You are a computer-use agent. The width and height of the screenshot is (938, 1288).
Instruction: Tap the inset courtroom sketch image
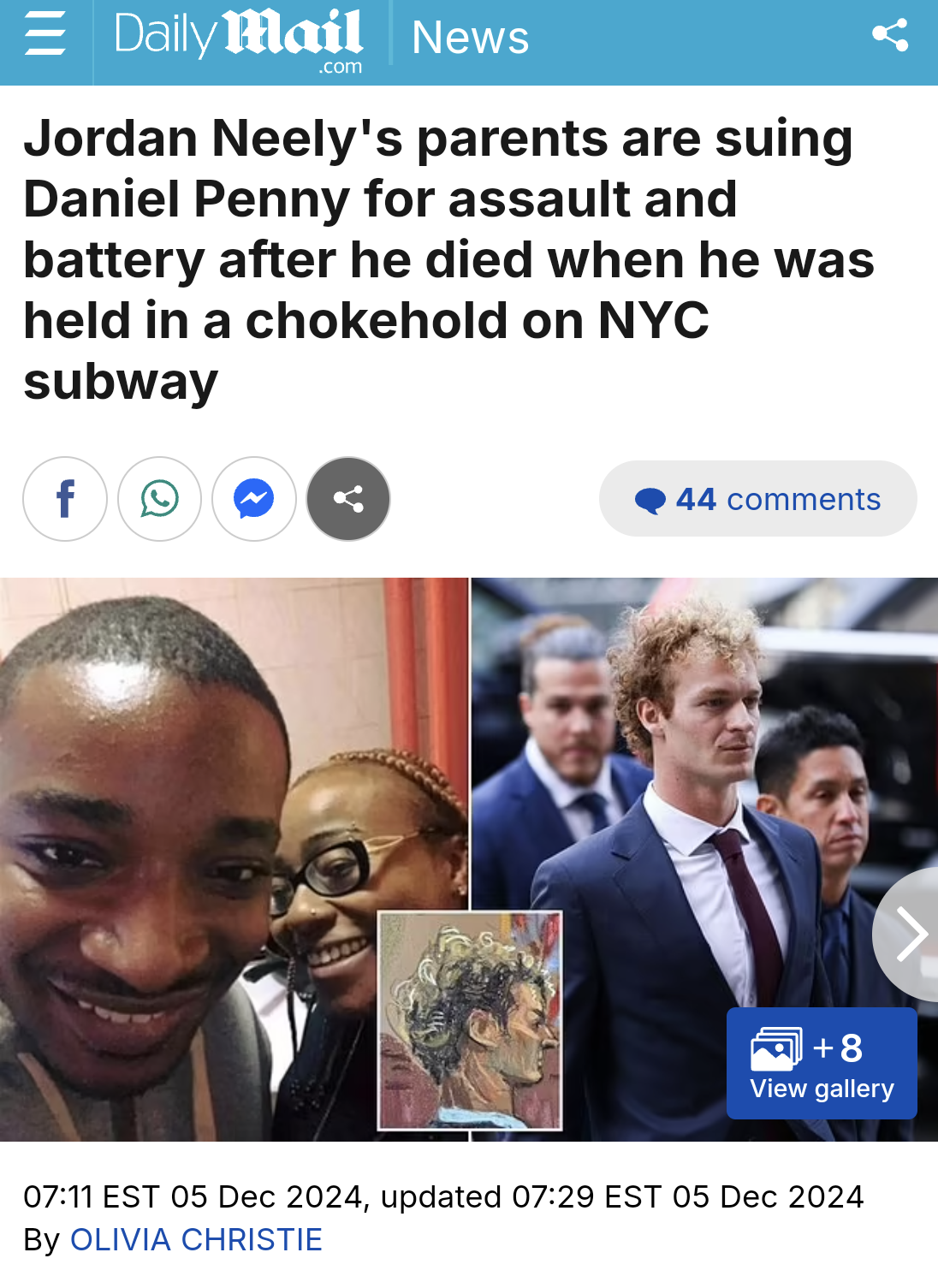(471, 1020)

...

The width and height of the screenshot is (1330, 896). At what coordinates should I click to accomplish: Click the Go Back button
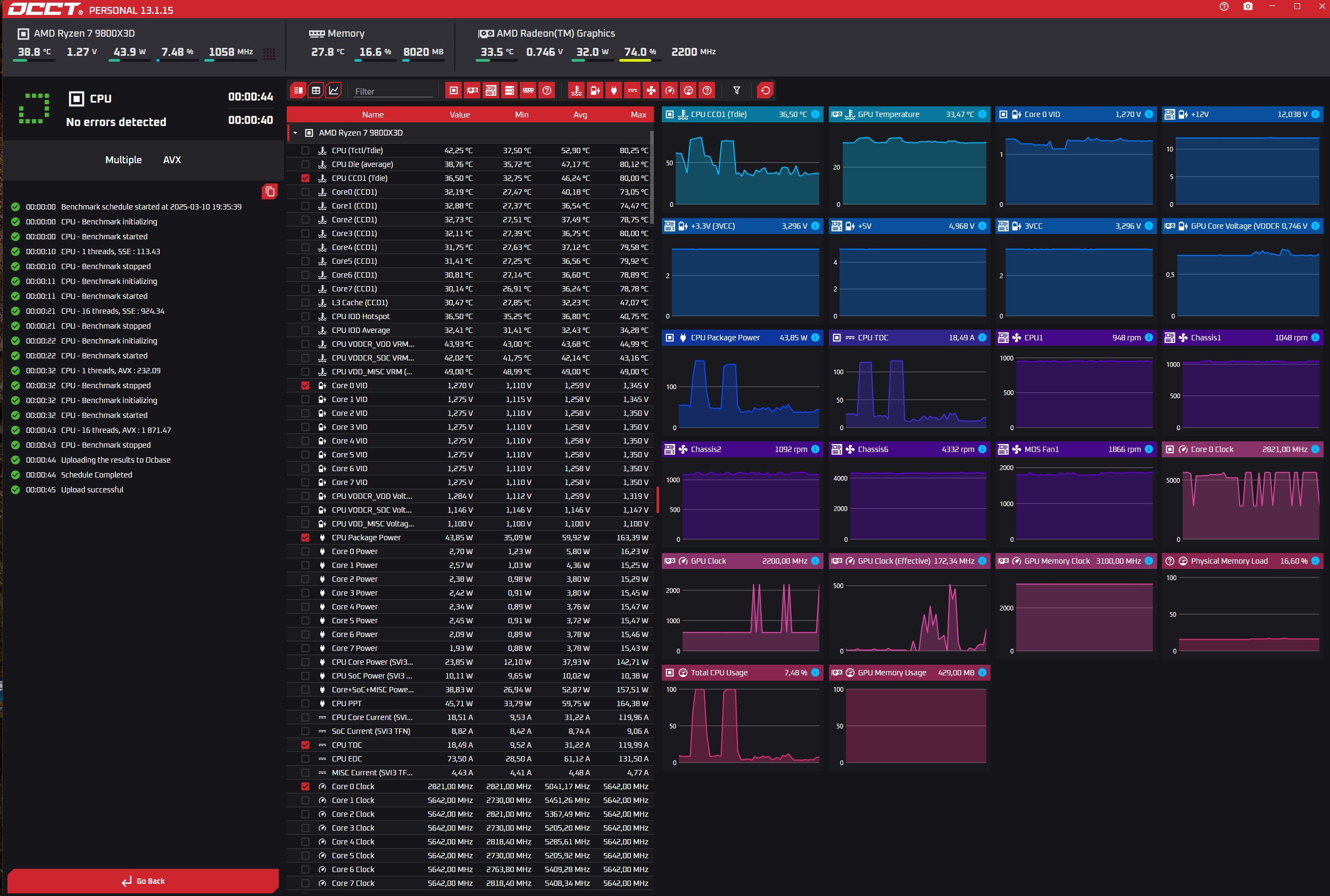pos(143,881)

* _Exercise_: Could you write out the data starting at the line containing "You are a computer-use" and ending at the line containing "(471, 1020)", with "courtroom sketch" replaced by "courtroom drawing" and everything else unchanged? Leave the pictures out of your answer.

* _Result of this exercise_:
You are a computer-use agent. The width and height of the screenshot is (938, 1288).
Instruction: Tap the inset courtroom drawing image
(471, 1020)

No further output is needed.